On Mobileye’s formal model of AV safety

Summary: This short post talks about Mobileye’s new paper (regarding a formal approach to Autonomous Vehicles safety). It claims that the paper has several issues, but is nevertheless an important start.

Mobileye came out with a paper titled “On a Formal Model of Safe and Scalable Self-driving Cars” (Bloomberg coverage, summary paper, full pdf).

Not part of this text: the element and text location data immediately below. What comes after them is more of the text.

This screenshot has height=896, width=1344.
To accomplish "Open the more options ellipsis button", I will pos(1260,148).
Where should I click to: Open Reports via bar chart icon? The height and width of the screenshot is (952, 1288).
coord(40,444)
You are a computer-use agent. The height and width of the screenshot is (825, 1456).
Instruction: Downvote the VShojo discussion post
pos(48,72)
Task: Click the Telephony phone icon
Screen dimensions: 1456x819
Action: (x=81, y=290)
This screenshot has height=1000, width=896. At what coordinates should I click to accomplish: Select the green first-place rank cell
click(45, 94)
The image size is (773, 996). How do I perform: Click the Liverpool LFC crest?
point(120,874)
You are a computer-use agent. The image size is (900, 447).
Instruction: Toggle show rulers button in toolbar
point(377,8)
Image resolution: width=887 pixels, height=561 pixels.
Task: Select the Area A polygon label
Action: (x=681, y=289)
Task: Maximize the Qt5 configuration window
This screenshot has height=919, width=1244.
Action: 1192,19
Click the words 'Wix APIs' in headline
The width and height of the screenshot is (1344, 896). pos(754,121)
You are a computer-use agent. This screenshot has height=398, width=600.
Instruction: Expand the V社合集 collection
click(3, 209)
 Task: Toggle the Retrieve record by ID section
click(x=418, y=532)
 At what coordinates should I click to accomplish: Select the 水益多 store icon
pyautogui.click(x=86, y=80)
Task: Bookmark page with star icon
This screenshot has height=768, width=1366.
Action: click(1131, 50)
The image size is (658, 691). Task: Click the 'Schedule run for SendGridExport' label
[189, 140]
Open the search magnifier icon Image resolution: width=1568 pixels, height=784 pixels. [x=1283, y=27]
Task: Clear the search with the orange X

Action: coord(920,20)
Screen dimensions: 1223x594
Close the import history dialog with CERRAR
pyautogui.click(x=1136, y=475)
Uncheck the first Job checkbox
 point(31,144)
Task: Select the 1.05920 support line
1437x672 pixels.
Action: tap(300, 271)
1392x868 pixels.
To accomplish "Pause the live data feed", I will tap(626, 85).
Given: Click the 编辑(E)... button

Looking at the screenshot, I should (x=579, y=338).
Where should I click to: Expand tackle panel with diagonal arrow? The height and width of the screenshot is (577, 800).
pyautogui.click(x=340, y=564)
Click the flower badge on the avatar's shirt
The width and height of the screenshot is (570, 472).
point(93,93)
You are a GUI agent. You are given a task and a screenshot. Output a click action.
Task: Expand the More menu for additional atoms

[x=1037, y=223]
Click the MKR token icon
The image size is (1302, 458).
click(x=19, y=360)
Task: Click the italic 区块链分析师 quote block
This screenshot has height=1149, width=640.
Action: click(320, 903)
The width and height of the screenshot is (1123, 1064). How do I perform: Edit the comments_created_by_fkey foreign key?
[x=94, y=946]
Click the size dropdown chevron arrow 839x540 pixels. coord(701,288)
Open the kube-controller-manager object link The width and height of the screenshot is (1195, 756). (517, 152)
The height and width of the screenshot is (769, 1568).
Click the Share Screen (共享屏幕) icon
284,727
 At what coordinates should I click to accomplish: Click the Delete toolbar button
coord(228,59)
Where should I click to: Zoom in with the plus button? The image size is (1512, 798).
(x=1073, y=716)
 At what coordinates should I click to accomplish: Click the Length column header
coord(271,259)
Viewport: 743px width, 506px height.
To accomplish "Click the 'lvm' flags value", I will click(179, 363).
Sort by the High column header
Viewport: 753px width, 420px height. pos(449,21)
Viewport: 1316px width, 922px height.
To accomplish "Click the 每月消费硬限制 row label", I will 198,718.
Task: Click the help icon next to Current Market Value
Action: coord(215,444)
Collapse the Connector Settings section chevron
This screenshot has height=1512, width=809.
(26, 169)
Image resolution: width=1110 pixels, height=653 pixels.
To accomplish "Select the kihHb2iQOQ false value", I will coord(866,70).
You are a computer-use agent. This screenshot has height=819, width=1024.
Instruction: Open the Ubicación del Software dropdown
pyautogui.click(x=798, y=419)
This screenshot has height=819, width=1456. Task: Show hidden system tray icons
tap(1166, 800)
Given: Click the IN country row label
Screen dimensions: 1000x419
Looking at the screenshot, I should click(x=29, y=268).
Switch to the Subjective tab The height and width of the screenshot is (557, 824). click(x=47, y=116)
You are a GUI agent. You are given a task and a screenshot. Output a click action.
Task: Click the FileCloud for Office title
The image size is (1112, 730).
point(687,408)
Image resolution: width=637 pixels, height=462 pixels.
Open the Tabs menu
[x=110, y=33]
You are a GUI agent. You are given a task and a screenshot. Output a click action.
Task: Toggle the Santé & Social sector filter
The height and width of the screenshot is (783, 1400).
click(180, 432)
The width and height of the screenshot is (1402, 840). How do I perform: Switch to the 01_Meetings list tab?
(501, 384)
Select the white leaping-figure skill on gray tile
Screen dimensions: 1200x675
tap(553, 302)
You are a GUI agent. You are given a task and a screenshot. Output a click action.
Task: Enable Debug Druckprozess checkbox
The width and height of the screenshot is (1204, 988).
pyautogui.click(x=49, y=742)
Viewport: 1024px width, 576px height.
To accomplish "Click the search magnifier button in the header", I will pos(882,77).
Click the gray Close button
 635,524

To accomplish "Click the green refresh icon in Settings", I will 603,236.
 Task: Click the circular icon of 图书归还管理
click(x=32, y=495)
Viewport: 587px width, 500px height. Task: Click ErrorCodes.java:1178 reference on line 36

Their main contribution is a thoughtful, detailed, formal description of AV safety – do take a look.

I disagree with some of what they say (see below), but I think the paper is important. I especially like their audacity – trying to formally define safety once and for all. Even if it can’t quite be done, I think this is the start of something good.

I was originally going to write a longer post, summarizing the paper and discussing it. However, that got delayed (I do have excellent excuses), and in the meantime the ever-alert Junko Yoshida of EETimes wrote an initial summary / critique of the paper, and then interviewed Phil Koopman (whom I mentioned before) and Missy Cummings. These experts said most of what I wanted to say (and some things I did not think about), so I decided to just quickly summarize that below, and add what I thought was missing.

I agree with the following views: Here are some of the things Koopman and Cummings said (paraphrased, and perhaps mangled, by me):

They start by expressing similar views to what I said above: The paper oversimplifies somewhat, but is an important start.
They emphasize that SW bugs (mentioned but not further covered in the paper) could be a big issue (I’d add that HW logic bugs should also be considered).
They mention that there are many papers about provable robot safety, which need to be reconciled / considered together with the Mobileye paper
They discuss all the complexity created by the need for mutual understanding between AVs and human drivers (see my post about that).
They discuss all kinds of possible surprises and unintended consequences. Koopman mentioned that “It’s hard to believe that lidar and radar failure independence will work out as well as the discussion assumes”.
Koopman also mentioned the possibility of ML systems learning to game the system: “…what if there’s is a loophole due to measurement uncertainty or pessimistic assumptions that need to be made in practice? It’s likely that machine learning systems will find any such loophole and exploit it. And probably we won’t think of them all in advance”. (To me, this is just one more case where it’s the spec bugs that kill you).

Just one more thing: The one point I’d like to emphasize (beyond all of the above) is that I think the Mobileye authors downplay too much the role of verification-via-simulation. For instance, they say:

… Assume we desire an accident probability of 10⁻⁹ per hour, and a certain AV system provides only 10⁻⁸probability. Even if we obtain 10⁸ hours of driving, there is constant probability that our validation process will not be able to tell us that the system is dangerous.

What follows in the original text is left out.